It’s an exciting time when a startup really gains momentum. Typically, at this point, the team is growing, and the future looks promising. But how do business owners capitalise on that success?
Incentivising the team is one surefire way of driving the business forward. And share schemes are a great way to incentivise employees.
Proven to boost engagement, productivity and performance, share schemes inspire teams to contribute their very best to the business, as they have a vested interest (literally).
But what share schemes work best for scaleups? There are different share/option schemes to suit different business needs.
Scaleups with strong growth prospects and an exit plan may be interested in growth shares.
We’ll delve into why that is, but first, we’ll briefly explain what growth shares are, how they work, when to use growth shares and how to start issuing growth shares.
Growth shares are real shares, issued upfront, at a hurdle rate (we’ll come on to that shortly). Technically speaking, a special class of Ordinary Shares with limited rights.
So, when it's time to sell the business, recipients only receive a share in the value above a certain threshold. We call that the hurdle rate.
A hurdle rate is a small premium (10-30%) above the current value of a company per share. Once a company’s value exceeds this premium, the recipient can share in the future growth of the company, above the hurdle rate.
As growth shares are issued at a hurdle rate, a recipient’s share in the capital growth of the business is from the point the shares are issued, not the company’s inception. Essentially reflecting the value that the recipient adds to the business from that point onwards.
Growth shares can be conditional, so long as the company's Articles of Association have been drafted to enable this. For instance, the recipient may have to meet a performance-based milestone, and until they do, they can't realise the full potential of the shares.
Subject to board discretion, recipients have full rights to dividends once the growth shares have become unconditional (when the recipient has met the criteria).
Growth shares are ideal for incentivising new starters while protecting existing shareholders (often the founders and core team members) from dilution. How so?
As recipients only receive a share in the capital growth of the business from the point the shares are issued, existing shareholders are only value diluted for growth from that point onwards.
Dilution is when a shareholder’s proportion of equity dilutes because additional equity is issued. Though, dilution is not as scary as it sounds. In fact, share dilution isn't necessarily a bad thing.
Nevertheless, with growth shares, owners of scaling businesses can reassure shareholders by mitigating the dilution of the existing value of the business.
Typically, recipients of growth shares only realise the full potential of their shares on an exit. So, high-growth companies with a good exit strategy can use growth shares to incentivise their team to work towards that eventuality.

## Supplied information
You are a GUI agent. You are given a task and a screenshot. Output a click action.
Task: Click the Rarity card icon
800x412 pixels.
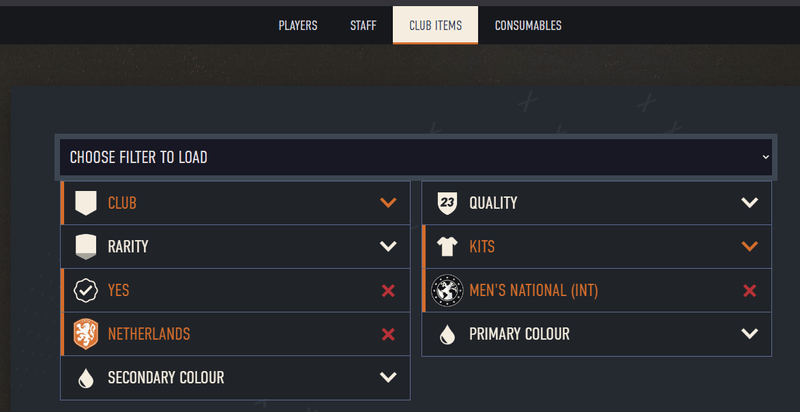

## Exercise
Answer these from the growth shares text:
(a) What premium range above the current value per share does it give for a hurdle rate?
(b) When do recipients have full rights to dividends?
(c) Who does it say the existing shareholders often are?
The material that comes after the growth shares text is separate from it.

## Solution to the exercise
(a) 10-30%.
(b) Once the growth shares have become unconditional, when the recipient has met the criteria, subject to board discretion.
(c) The founders and core team members.